The Samsung Exynos 7420 Deep Dive - Inside A Modern 14nm SoCby Andrei Frumusanu on June 29, 2015 6:00 AM EST
The Exynos 7420 - Inside a Modern SoC
At this point in time it’s undeniable that the Exynos 7420 seems to have a clear process advantage over the current competition, but before we go into more benchmarks and detailed power numbers, I’d like to take the opportunity to try to do something we haven’t done before: A dissection of what is actually inside of a modern SoC such as the Exynos 7420.
Over the past few years SoCs have grown more complex and transistor counts have shot up, but we rarely had the occasion to look into what kind of blocks are actually included in such large designs. PR material provided by companies often just include rough simplifications such as CPU core counts or GPU configurations. Some companies such as Qualcomm are even hesitant to give any kind of information on their IP – the Adreno GPU for example remains a mysterious black box when it comes to its architecture. Samsung SoC’s primary processing blocks are relatively well known because they use IP designed by ARM, with whom we have the opportunity and pleasure to extensively cover in articles such as our architectural deep-dives on the Mali Midgard design or ARM’s A53/A57 CPUs. While we feel we have a good understanding of the CPU and GPU, we know little of the remaining SoC components as they never get talked about.
Unfortunately when asking Samsung SLSI about details of the Exynos SoCs, LSI could not publicly comment on the architecture or details of current products. In order to try and learn more about this subject, I tried to reverse-engineer myself through the various IP blocks to re-create a high-level abstracted overview of what the SoC looks like.
Before going into talking about the different blocks and layout, I’d like put a disclaimer out there that this graphic is purely an abstracted plan of the true physical layout. I did have access to a die shot of the chipset to base my analysis on, but we are unable to post this die shot. Blocks such as the GPU, CPUs and memory controllers can be considered to be representative of their actual size and location, other blocks such as the ISP and the top right quadrant are large functional simplifications for the purpose of presentation.
As mentioned in the manufacturing process section, the Exynos 7420 remains a relatively small SoC as it comes in at only 78mm². The biggest IP block is by far the Mali T760 GPU cluster sized at 17.7mm², consuming 22.6% of the SoC, nearly a quarter of the whole die.
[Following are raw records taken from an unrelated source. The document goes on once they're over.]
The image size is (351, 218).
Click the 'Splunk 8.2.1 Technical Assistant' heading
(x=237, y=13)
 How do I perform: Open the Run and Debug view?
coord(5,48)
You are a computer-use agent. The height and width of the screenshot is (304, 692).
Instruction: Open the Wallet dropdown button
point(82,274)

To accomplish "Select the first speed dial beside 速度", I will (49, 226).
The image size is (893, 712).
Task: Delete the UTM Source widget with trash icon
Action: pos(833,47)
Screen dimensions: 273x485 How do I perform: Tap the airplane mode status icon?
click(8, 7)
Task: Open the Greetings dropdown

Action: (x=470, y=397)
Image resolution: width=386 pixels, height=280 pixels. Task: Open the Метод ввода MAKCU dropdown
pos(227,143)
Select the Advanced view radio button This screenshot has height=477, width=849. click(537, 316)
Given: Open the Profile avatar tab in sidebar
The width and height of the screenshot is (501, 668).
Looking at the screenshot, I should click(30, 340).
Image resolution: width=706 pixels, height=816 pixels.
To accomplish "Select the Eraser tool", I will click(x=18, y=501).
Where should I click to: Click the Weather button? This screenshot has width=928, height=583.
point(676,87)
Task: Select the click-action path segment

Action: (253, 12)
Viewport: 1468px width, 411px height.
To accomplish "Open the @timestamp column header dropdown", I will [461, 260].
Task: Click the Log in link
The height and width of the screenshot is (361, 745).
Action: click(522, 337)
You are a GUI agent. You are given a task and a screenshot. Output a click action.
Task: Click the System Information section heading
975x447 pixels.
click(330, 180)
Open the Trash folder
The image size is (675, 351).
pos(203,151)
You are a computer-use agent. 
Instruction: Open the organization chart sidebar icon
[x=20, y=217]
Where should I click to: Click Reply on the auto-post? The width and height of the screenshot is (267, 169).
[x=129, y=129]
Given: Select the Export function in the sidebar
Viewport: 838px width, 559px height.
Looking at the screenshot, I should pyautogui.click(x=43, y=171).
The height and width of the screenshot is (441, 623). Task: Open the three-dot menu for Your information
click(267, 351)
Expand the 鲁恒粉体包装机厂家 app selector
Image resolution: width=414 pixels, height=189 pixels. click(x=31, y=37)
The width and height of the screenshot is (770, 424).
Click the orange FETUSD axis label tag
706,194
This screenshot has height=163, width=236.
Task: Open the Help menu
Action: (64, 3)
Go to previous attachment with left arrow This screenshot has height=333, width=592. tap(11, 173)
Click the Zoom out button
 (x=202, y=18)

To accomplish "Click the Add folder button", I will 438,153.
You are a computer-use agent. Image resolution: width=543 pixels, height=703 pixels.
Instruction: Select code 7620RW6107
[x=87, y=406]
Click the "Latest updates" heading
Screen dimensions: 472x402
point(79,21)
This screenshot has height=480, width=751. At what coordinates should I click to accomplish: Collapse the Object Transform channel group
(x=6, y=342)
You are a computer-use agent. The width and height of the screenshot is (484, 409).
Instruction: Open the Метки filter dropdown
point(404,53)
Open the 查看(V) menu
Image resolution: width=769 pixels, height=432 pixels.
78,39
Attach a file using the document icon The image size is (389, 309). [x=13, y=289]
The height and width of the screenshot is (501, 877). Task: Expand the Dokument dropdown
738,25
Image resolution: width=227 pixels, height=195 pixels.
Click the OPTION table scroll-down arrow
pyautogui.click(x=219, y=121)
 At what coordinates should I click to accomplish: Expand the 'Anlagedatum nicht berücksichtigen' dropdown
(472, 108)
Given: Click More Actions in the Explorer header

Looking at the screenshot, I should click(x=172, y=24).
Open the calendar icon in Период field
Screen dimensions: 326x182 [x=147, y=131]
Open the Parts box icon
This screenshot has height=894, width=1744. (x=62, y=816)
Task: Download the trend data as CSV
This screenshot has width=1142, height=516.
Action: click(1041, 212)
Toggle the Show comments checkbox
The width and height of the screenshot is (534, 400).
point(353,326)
Historically speaking, this falls in line with what Samsung has previously budgeted for the GPU since the Exynos 5420. The individual shader cores are among one of the largest individual blocks on the SoC as they come in at 1.75mm². All 8 cores are connected via a common fabric and two islands of L2 cache. Samsung has officially disclosed the Exynos 5433’s Mali GPU to come with 512KB of total L2 cache – and size comparisons between the cache islands and shader cores of the two SoCs point out that the Exynos 7420 has a quite larger L2 to shader core ratio, pointing out to the possibility that its size may have doubled up to 512KB per MMU for a total of 1MB. We unfortunately won't know for sure until Samsung eventually releases more information on the Exynos 7420.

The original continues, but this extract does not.